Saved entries
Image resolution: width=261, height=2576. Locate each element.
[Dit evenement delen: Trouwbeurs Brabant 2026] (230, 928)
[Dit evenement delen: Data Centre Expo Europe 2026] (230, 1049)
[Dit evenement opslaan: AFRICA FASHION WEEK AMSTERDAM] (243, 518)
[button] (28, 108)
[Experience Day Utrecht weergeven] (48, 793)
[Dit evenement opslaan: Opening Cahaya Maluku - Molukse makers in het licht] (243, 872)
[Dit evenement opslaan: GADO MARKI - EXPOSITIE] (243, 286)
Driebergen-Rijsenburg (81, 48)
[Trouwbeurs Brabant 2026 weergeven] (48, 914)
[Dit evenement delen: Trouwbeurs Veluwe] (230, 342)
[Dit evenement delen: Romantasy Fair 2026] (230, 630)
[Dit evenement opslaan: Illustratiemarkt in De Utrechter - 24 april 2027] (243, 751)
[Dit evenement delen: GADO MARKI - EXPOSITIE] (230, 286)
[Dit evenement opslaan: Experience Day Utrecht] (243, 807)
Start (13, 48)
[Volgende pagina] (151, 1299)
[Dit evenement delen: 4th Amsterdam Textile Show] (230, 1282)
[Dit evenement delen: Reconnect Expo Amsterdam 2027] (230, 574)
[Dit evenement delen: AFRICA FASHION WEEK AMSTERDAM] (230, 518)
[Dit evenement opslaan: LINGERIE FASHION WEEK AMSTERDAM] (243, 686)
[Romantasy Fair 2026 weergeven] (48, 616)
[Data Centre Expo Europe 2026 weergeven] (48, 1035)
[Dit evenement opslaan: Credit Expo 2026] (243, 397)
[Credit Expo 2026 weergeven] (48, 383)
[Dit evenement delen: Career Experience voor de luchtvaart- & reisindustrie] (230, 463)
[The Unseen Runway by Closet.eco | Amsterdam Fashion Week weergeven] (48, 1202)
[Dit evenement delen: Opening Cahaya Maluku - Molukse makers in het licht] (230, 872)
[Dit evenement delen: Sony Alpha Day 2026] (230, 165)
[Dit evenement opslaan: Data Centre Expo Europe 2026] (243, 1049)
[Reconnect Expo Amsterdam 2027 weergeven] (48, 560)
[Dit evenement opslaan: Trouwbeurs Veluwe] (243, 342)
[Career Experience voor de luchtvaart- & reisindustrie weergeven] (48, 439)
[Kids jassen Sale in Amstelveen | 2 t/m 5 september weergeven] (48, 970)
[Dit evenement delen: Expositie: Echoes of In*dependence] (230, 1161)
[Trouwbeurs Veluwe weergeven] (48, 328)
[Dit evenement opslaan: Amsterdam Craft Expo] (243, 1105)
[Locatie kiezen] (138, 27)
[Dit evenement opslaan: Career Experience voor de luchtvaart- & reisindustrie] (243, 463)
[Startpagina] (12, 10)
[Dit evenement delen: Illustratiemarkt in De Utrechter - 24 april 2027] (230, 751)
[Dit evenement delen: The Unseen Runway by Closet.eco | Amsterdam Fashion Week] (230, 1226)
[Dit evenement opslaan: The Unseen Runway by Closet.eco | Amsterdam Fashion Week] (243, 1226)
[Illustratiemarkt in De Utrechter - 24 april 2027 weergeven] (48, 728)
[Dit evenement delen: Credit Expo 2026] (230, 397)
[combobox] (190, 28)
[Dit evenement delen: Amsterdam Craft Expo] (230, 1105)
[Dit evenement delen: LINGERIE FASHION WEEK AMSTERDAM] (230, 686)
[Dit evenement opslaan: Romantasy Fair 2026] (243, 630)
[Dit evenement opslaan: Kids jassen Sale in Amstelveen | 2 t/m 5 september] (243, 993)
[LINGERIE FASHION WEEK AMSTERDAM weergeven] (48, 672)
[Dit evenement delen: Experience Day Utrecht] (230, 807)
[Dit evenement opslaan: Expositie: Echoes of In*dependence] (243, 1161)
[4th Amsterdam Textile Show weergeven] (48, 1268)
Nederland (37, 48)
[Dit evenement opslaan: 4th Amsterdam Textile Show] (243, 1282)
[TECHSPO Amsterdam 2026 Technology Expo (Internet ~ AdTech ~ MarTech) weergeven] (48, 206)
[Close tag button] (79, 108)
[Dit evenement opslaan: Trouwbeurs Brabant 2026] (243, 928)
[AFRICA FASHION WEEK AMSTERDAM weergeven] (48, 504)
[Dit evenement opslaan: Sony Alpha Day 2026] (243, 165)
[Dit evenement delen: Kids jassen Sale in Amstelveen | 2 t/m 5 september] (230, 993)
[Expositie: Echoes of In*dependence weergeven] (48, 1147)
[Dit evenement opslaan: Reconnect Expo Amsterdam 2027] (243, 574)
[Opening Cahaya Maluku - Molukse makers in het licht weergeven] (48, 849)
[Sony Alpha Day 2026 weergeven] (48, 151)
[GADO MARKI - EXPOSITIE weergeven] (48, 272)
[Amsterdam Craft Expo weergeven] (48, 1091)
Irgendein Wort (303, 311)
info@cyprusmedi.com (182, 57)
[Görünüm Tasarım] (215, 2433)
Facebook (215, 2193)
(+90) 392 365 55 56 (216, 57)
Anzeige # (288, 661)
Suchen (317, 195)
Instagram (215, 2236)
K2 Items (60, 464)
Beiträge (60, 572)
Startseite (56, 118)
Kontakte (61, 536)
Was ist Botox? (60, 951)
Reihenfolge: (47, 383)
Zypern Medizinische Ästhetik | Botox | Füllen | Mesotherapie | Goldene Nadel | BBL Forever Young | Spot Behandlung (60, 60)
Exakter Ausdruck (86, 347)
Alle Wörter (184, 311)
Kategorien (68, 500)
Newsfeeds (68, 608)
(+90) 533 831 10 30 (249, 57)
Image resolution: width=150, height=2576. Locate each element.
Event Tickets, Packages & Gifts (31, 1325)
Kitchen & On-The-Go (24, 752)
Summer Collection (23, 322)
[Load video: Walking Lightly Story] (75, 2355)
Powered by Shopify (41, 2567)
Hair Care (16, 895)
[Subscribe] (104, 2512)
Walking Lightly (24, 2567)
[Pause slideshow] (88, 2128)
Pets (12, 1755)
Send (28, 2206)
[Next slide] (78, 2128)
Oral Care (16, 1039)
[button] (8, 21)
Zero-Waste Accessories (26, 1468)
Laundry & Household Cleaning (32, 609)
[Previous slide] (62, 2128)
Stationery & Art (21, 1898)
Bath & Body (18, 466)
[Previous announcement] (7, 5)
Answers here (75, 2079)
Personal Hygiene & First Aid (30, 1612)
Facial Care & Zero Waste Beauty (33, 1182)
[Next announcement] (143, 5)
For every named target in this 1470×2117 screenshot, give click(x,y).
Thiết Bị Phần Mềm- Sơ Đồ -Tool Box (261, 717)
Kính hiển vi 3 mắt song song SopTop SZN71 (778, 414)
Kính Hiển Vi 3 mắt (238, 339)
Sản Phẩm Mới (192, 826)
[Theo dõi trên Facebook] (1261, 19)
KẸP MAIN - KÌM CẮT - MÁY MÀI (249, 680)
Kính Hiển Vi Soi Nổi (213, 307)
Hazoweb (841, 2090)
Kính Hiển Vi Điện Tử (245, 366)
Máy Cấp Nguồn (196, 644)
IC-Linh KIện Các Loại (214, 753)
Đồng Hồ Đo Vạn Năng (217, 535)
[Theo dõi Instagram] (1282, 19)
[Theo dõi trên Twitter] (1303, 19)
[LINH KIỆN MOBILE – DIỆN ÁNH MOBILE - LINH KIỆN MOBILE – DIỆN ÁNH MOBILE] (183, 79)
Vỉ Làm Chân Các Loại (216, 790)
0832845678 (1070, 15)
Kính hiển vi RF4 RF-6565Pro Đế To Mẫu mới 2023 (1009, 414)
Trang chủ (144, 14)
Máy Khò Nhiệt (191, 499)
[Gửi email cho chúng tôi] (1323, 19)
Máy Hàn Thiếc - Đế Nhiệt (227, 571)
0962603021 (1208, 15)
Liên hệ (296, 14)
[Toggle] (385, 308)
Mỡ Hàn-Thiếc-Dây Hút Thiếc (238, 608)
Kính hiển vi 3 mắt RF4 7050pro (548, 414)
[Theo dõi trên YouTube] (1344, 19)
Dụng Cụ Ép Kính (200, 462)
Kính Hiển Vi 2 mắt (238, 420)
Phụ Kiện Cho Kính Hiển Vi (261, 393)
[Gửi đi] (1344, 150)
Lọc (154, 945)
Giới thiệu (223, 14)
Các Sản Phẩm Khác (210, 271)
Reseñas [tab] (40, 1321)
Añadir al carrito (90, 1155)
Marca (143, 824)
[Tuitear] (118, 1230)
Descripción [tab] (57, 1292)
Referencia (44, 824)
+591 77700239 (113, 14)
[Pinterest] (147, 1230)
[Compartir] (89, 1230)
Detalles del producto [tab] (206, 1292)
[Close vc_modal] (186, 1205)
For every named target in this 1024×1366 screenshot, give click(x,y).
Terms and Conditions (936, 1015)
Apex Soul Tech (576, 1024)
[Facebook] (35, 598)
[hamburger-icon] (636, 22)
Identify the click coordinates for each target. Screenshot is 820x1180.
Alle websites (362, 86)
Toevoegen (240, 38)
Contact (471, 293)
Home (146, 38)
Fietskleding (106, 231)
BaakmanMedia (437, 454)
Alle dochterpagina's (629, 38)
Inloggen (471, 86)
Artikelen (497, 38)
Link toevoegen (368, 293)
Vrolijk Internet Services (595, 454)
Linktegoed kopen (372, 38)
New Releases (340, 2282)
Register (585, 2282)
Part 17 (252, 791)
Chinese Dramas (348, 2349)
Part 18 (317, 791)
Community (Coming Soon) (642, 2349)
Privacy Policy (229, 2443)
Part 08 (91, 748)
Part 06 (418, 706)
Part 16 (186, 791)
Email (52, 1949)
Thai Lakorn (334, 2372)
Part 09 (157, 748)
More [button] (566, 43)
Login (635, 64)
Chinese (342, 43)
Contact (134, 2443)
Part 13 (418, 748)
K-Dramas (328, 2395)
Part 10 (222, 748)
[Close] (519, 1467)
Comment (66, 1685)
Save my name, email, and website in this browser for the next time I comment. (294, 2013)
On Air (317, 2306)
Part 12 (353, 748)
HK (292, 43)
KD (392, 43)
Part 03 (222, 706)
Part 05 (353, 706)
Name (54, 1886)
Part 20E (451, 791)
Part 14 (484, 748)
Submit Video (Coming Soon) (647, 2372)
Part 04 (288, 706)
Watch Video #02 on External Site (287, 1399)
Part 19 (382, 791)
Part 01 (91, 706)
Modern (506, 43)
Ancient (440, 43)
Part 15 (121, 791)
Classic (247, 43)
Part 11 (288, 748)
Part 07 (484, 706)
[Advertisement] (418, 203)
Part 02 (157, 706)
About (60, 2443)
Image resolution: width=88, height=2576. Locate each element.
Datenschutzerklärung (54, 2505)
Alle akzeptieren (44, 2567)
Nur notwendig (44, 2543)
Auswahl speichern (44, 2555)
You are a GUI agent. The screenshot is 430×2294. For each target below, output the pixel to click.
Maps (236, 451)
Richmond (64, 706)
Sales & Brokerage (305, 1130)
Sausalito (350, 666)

### ASSIGNMENT
Taking the entries above, restate exactly those lines that fall between the line with "[Dit evenement delen: Expositie: Echoes" and the line with "[Dit evenement delen: Kids", keeping both of those lines too.

### FINISHED TASK
[Dit evenement delen: Expositie: Echoes of In*dependence] (230, 1161)
[Trouwbeurs Veluwe weergeven] (48, 328)
[Dit evenement opslaan: Amsterdam Craft Expo] (243, 1105)
[Locatie kiezen] (138, 27)
[Dit evenement opslaan: Career Experience voor de luchtvaart- & reisindustrie] (243, 463)
[Startpagina] (12, 10)
[Dit evenement delen: Illustratiemarkt in De Utrechter - 24 april 2027] (230, 751)
[Dit evenement delen: The Unseen Runway by Closet.eco | Amsterdam Fashion Week] (230, 1226)
[Dit evenement opslaan: The Unseen Runway by Closet.eco | Amsterdam Fashion Week] (243, 1226)
[Illustratiemarkt in De Utrechter - 24 april 2027 weergeven] (48, 728)
[Dit evenement delen: Credit Expo 2026] (230, 397)
[combobox] (190, 28)
[Dit evenement delen: Amsterdam Craft Expo] (230, 1105)
[Dit evenement delen: LINGERIE FASHION WEEK AMSTERDAM] (230, 686)
[Dit evenement opslaan: Romantasy Fair 2026] (243, 630)
[Dit evenement opslaan: Kids jassen Sale in Amstelveen | 2 t/m 5 september] (243, 993)
[LINGERIE FASHION WEEK AMSTERDAM weergeven] (48, 672)
[Dit evenement delen: Experience Day Utrecht] (230, 807)
[Dit evenement opslaan: Expositie: Echoes of In*dependence] (243, 1161)
[4th Amsterdam Textile Show weergeven] (48, 1268)
Nederland (37, 48)
[Dit evenement opslaan: 4th Amsterdam Textile Show] (243, 1282)
[TECHSPO Amsterdam 2026 Technology Expo (Internet ~ AdTech ~ MarTech) weergeven] (48, 206)
[Close tag button] (79, 108)
[Dit evenement opslaan: Trouwbeurs Brabant 2026] (243, 928)
[AFRICA FASHION WEEK AMSTERDAM weergeven] (48, 504)
[Dit evenement opslaan: Sony Alpha Day 2026] (243, 165)
[Dit evenement delen: Kids jassen Sale in Amstelveen | 2 t/m 5 september] (230, 993)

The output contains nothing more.